Henry repeated his assertion that he liked the English, conscious that there was something feeble in merely repeating it. He wished that he could say something as forceful as Marsh's statement of his dislike of England, but he was unable to think of anything adequate to say. "I like the English," he said again, and when he thought over that talk, there seemed to be nothing else to say. How could he feel about the English as John Marsh, who had never lived in England, felt? How could he dislike them when he remembered Gilbert Farlow and Roger Carey and Ninian Graham and Mrs. Graham and Old Widger and Tom Yeo and Jim Rattenbury ... and Mary Graham. His father had always spoken contemptuously of Englishmen, but he had never been moved by this violent antipathy to them which moved Marsh ... and most of his talk against England was only talk, intended to sting the English out of their complacency ... and he was eager to preserve the Union between the two countries. But Marsh wished to be totally separate from England. He was vague, very vague, about points of defence, and he boggled badly when Henry, trying to think like a statesman, talked of an Army and a Navy ... his mind wandered into the mists of Tolstoyianism and then he ended by suggesting that England would attend to these matters in self-defence. He could not satisfy Henry's superficial enquiries about the possibilities of trade conducted in Gaelic ... but he was positive about the need for separation, complete and irremediable separation, from England.

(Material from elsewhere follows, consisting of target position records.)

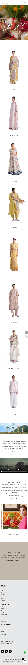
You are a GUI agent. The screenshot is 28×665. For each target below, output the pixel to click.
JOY (2, 610)
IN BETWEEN (4, 614)
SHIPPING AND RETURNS (7, 643)
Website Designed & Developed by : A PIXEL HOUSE (14, 661)
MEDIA (2, 590)
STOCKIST (3, 598)
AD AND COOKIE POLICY (7, 639)
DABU (2, 606)
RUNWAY (3, 594)
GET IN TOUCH (4, 596)
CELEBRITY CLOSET (5, 600)
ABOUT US (3, 588)
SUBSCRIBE (13, 567)
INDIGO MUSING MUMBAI (7, 619)
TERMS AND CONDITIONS (7, 641)
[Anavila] (4, 2)
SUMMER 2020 (4, 608)
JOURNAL (3, 592)
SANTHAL (3, 621)
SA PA (2, 612)
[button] (24, 516)
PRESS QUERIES (4, 629)
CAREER (3, 631)
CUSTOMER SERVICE (6, 627)
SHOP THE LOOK (14, 534)
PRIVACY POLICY (5, 637)
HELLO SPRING (4, 617)
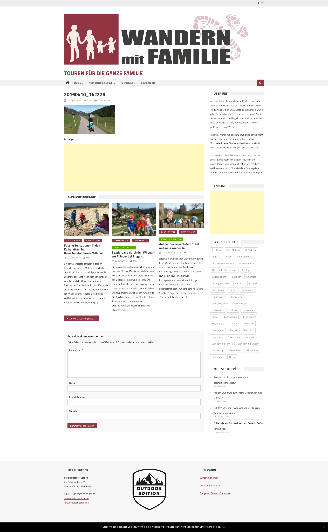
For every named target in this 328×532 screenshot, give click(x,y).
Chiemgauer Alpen (221, 283)
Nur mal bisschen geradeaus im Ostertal (84, 318)
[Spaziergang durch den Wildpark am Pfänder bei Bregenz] (134, 219)
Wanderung (217, 350)
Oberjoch (233, 330)
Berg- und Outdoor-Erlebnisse (215, 493)
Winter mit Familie (209, 477)
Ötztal (232, 357)
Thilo (89, 100)
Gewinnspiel (248, 290)
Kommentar (76, 350)
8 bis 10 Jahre (233, 250)
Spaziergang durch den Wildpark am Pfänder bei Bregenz (133, 254)
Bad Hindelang (219, 276)
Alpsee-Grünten (247, 263)
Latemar (234, 323)
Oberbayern (218, 330)
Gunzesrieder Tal (220, 303)
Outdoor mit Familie (210, 485)
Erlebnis (253, 283)
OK (224, 526)
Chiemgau (251, 276)
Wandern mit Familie (222, 343)
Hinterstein (217, 310)
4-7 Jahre (216, 250)
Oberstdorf (248, 330)
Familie (233, 290)
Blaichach (236, 276)
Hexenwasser (240, 303)
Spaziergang (234, 337)
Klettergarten (218, 323)
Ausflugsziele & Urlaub (101, 83)
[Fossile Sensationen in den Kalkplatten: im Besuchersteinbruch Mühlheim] (86, 219)
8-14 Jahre (250, 250)
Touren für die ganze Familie (103, 73)
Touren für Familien (123, 247)
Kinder (215, 317)
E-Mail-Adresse (78, 397)
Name (73, 383)
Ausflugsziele (73, 240)
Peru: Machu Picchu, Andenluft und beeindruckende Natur (231, 379)
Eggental (239, 283)
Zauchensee (218, 357)
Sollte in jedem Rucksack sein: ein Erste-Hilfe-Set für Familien (238, 425)
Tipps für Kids (93, 240)
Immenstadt (248, 310)
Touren (77, 83)
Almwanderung (244, 256)
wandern (250, 337)
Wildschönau (252, 350)
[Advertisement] (134, 167)
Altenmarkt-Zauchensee (224, 270)
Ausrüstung (127, 83)
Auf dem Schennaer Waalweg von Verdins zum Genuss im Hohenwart (237, 410)
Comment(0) (104, 100)
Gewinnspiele (148, 83)
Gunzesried (236, 297)
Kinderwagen (230, 317)
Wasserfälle (235, 350)
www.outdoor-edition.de (76, 498)
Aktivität (216, 256)
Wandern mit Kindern (248, 343)
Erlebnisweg (218, 290)
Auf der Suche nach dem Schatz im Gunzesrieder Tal (180, 246)
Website (73, 411)
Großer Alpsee (219, 297)
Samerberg (217, 337)
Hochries (232, 310)
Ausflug (245, 270)
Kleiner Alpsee (249, 317)
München (249, 323)
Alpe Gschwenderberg (223, 263)
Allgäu (228, 256)
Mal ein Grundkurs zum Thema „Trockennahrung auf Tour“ (238, 395)
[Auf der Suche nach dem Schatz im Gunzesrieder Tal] (181, 215)
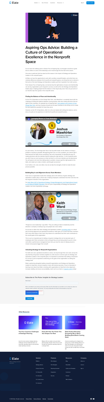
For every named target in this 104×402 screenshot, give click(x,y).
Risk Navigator (54, 364)
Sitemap (44, 398)
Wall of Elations (69, 379)
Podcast (67, 375)
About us (83, 361)
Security (52, 375)
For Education (39, 375)
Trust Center (50, 398)
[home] (14, 2)
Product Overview (40, 368)
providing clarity (66, 229)
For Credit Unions (40, 379)
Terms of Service (37, 398)
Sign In (82, 2)
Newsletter (68, 364)
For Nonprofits (39, 372)
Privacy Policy (29, 398)
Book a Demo (90, 2)
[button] (37, 2)
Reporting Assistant (55, 368)
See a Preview (45, 2)
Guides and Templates (70, 368)
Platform (37, 361)
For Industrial (39, 383)
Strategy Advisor (39, 364)
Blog (67, 361)
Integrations (53, 372)
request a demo (68, 269)
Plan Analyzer (54, 361)
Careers (82, 364)
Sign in (82, 368)
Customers (52, 2)
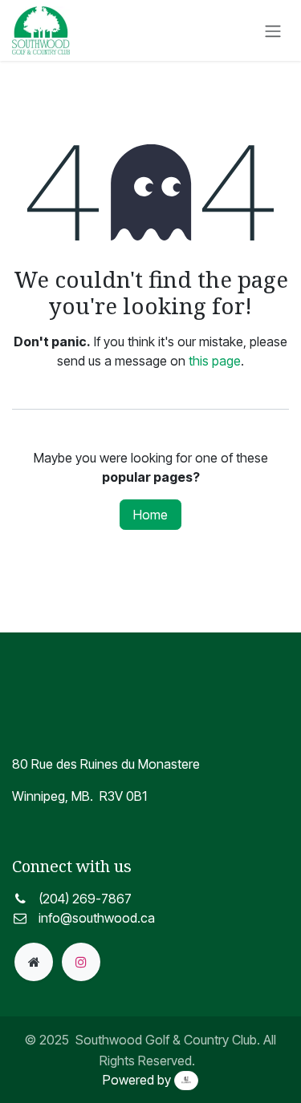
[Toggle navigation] (273, 30)
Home (150, 515)
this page (215, 361)
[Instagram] (81, 962)
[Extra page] (33, 962)
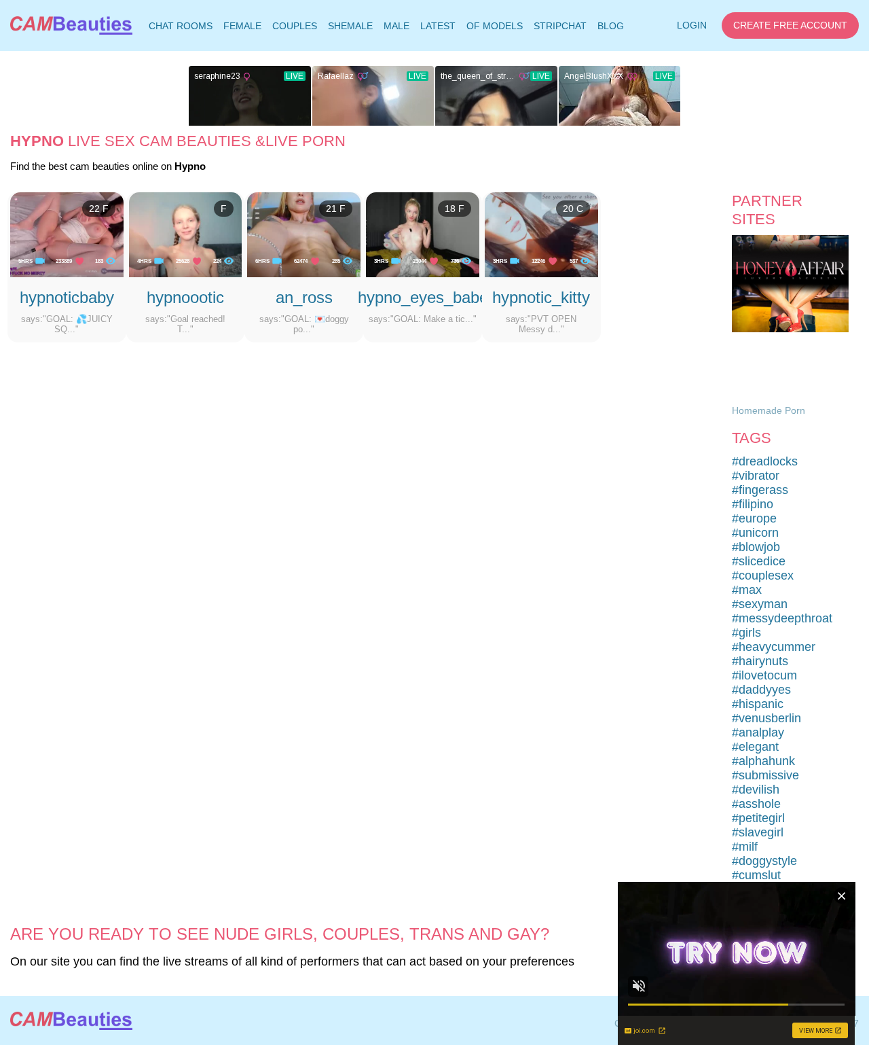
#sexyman (760, 604)
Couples (294, 25)
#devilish (755, 789)
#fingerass (760, 490)
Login (692, 25)
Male (396, 25)
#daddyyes (761, 689)
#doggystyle (764, 861)
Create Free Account (790, 25)
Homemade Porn (768, 410)
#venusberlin (766, 718)
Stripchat (560, 25)
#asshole (756, 804)
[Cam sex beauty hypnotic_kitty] (541, 234)
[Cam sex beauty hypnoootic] (185, 234)
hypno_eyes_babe (423, 297)
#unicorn (755, 532)
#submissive (765, 775)
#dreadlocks (765, 461)
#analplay (758, 732)
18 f (454, 208)
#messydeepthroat (782, 618)
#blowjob (756, 547)
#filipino (752, 504)
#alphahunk (763, 761)
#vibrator (755, 475)
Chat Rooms (180, 28)
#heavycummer (773, 647)
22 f (99, 208)
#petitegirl (758, 818)
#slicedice (758, 561)
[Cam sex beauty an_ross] (303, 234)
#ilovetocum (764, 675)
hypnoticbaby (67, 297)
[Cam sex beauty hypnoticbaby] (67, 234)
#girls (746, 632)
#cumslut (756, 875)
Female (242, 25)
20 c (573, 208)
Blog (610, 25)
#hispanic (757, 704)
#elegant (755, 747)
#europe (754, 518)
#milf (745, 846)
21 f (336, 208)
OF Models (494, 25)
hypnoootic (185, 297)
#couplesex (763, 575)
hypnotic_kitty (541, 297)
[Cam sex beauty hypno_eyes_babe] (422, 234)
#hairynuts (760, 661)
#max (747, 590)
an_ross (304, 297)
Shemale (350, 25)
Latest (438, 25)
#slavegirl (757, 832)
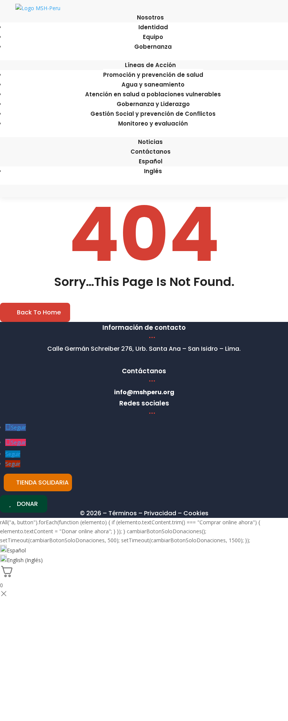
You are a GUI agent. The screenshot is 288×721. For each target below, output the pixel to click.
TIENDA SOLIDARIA (42, 482)
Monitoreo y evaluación (153, 123)
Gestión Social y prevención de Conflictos (153, 114)
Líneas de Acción (150, 65)
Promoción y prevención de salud (153, 75)
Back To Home (39, 312)
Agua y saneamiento (153, 84)
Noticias (150, 142)
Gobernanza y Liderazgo (153, 104)
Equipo (153, 37)
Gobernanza (153, 47)
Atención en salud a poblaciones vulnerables (153, 94)
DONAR (27, 504)
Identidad (153, 27)
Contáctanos (150, 152)
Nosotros (150, 17)
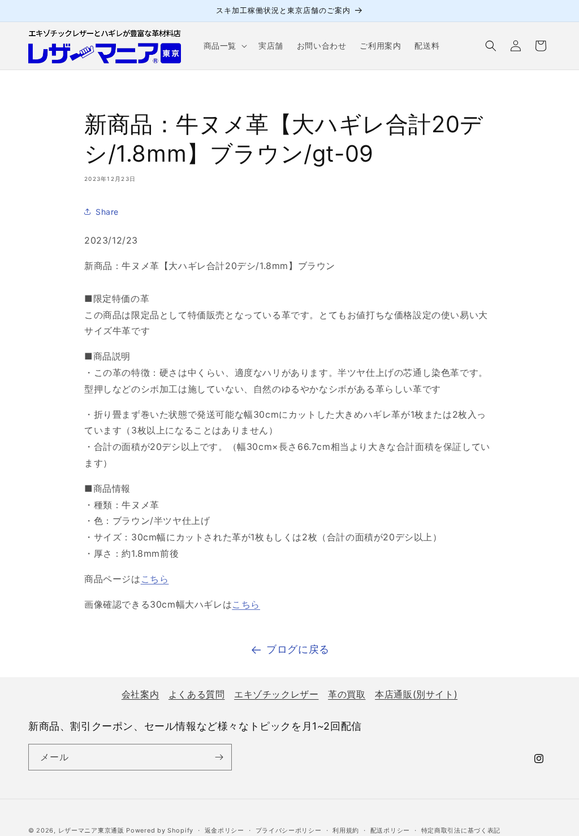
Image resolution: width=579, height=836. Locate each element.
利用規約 (345, 830)
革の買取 (346, 694)
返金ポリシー (224, 830)
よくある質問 (196, 694)
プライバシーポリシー (289, 830)
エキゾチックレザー (276, 694)
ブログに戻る (298, 649)
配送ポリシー (390, 830)
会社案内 (140, 694)
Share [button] (107, 211)
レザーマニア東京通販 (91, 830)
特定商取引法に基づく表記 (460, 830)
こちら (155, 578)
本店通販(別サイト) (416, 694)
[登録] (218, 757)
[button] (224, 46)
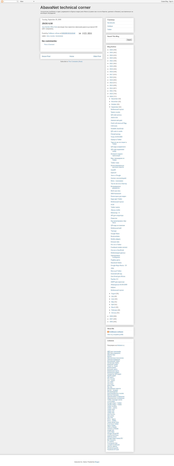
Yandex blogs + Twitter (114, 404)
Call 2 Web (110, 432)
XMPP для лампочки (117, 282)
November (114, 101)
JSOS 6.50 (114, 117)
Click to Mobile (112, 427)
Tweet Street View (113, 422)
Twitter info (110, 411)
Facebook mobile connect (119, 247)
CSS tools (114, 126)
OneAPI (113, 170)
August (113, 293)
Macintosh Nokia (116, 263)
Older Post (97, 56)
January (114, 313)
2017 (111, 74)
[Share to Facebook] (89, 33)
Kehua (109, 356)
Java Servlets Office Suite (49, 27)
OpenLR (113, 172)
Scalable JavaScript (117, 128)
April (112, 304)
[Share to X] (87, 33)
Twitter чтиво (115, 163)
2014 (111, 82)
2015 (111, 80)
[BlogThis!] (85, 33)
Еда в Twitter (111, 425)
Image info (110, 430)
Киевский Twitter (112, 364)
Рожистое (114, 218)
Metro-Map (110, 385)
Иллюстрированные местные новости (117, 166)
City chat (110, 417)
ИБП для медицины (113, 353)
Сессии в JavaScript (117, 250)
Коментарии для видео (118, 196)
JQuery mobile (115, 210)
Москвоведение (112, 391)
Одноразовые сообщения (115, 256)
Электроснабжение (113, 359)
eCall (112, 204)
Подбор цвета (115, 260)
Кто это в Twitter (116, 244)
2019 (111, 69)
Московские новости (114, 388)
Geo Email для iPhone (118, 276)
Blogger (97, 462)
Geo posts (110, 416)
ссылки (52, 36)
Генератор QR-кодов (114, 374)
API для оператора (117, 215)
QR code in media (116, 131)
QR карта (110, 377)
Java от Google (116, 175)
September (115, 107)
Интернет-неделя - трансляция (117, 154)
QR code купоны (116, 115)
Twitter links (111, 409)
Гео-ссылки (111, 379)
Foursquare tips (112, 443)
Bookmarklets (115, 236)
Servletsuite (111, 23)
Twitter (109, 29)
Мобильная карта (113, 371)
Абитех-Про (111, 355)
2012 (111, 88)
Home (72, 56)
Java (48, 36)
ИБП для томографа (114, 351)
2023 (111, 58)
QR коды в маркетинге (118, 147)
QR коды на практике (118, 225)
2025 (111, 52)
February (114, 310)
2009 (111, 96)
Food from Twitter (113, 424)
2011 (111, 91)
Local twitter (111, 401)
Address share (112, 436)
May (112, 302)
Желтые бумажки (113, 395)
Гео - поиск (111, 380)
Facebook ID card (113, 449)
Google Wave (115, 233)
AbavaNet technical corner (65, 7)
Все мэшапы (111, 440)
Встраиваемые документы (116, 187)
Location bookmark (113, 445)
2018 (111, 72)
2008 (111, 316)
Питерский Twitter (113, 363)
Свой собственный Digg (118, 123)
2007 (111, 319)
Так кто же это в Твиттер (119, 183)
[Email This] (83, 33)
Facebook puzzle (112, 448)
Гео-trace (110, 383)
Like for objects (112, 446)
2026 (111, 50)
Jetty (112, 268)
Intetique (110, 26)
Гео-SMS (110, 382)
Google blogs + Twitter (114, 403)
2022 (111, 61)
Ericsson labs (115, 242)
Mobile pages (111, 375)
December (114, 99)
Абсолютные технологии (115, 358)
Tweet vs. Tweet (112, 366)
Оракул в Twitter (116, 139)
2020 (111, 66)
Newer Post (46, 56)
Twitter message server (114, 400)
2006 (111, 321)
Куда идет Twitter (116, 199)
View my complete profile (115, 334)
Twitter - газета (112, 408)
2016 (111, 77)
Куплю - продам (112, 390)
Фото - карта (111, 419)
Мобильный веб (116, 228)
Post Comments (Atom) (75, 61)
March (113, 307)
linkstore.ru (120, 345)
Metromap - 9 (115, 213)
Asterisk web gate (116, 120)
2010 (111, 93)
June (113, 299)
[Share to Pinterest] (91, 33)
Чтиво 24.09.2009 (116, 137)
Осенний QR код (116, 273)
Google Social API (113, 433)
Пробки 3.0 (114, 279)
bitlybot (113, 287)
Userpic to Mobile (112, 428)
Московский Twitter (113, 361)
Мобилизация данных (118, 253)
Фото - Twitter (111, 420)
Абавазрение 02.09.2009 (119, 284)
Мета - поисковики (117, 181)
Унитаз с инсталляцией (118, 178)
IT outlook (110, 441)
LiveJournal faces (113, 435)
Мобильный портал (117, 109)
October (114, 104)
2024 (111, 55)
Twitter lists (110, 412)
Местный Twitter (116, 271)
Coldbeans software (116, 332)
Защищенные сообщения (115, 398)
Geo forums (111, 414)
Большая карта (112, 369)
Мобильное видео (113, 372)
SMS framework (116, 193)
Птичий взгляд (115, 134)
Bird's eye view (115, 191)
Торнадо (114, 231)
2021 (111, 63)
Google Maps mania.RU (115, 438)
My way (109, 387)
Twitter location (112, 406)
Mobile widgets (115, 239)
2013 (111, 85)
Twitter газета (115, 207)
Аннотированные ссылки (115, 393)
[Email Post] (79, 33)
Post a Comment (49, 44)
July (112, 296)
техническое (59, 36)
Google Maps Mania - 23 (119, 265)
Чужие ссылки (115, 112)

"We're separated from them physically," he said, "and I want us to be separated from them politically and spiritually. They're a debased people!..." Henry muttered angrily at that, for his mind was still full of Mary Graham. "They're a debased people ... that's why I want to get free of them ... and all the debasing things in Ireland are part of the English taint. We've nothing in common with them. They're a race of factory-hands and manufacturers; we're a race of farmers and poets; and you can never reconcile us. All you can do is to make us like them ... or worse!"